Zastanawiam się ocb bo na takim autocentrum to ten silnik w tym modelu ma same dobre opinie (B7 w tfsi)
ta właśnie rok temu robiłem i było cacy, a w tym roku przyszła temperaturka i już się nie włącza chujek. W sumie mógł paść sam wentylator, bo one też padają jak muchy, bo jeszcze go nie widziałem nawet na drugim biegu lecącego, ale to w sumie normalne, bo jeszcze nie było takich temperatur żeby się drugi bieg uruchomił.

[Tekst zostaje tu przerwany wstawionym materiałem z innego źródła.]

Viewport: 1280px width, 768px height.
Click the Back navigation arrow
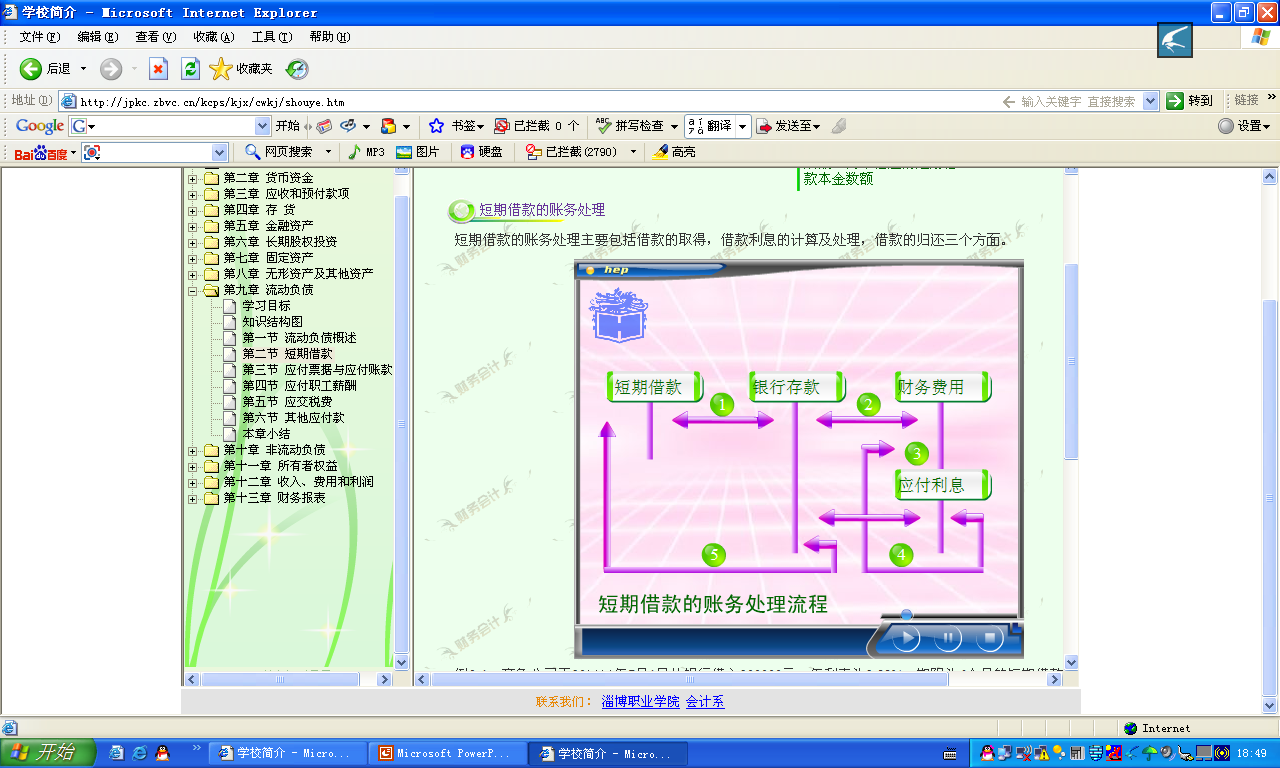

a kurwa autocentrum to se można wsadzić głęboko. Wiedzę należy czerpać z jakichś forów, ew. magazynów motoryzacyjnych, które robią często jakieś najlepsze/najgorsze silniki i w sumie podają takie najistotniejsze info typu "bydzie brał olej sukinkot, nie kupujta".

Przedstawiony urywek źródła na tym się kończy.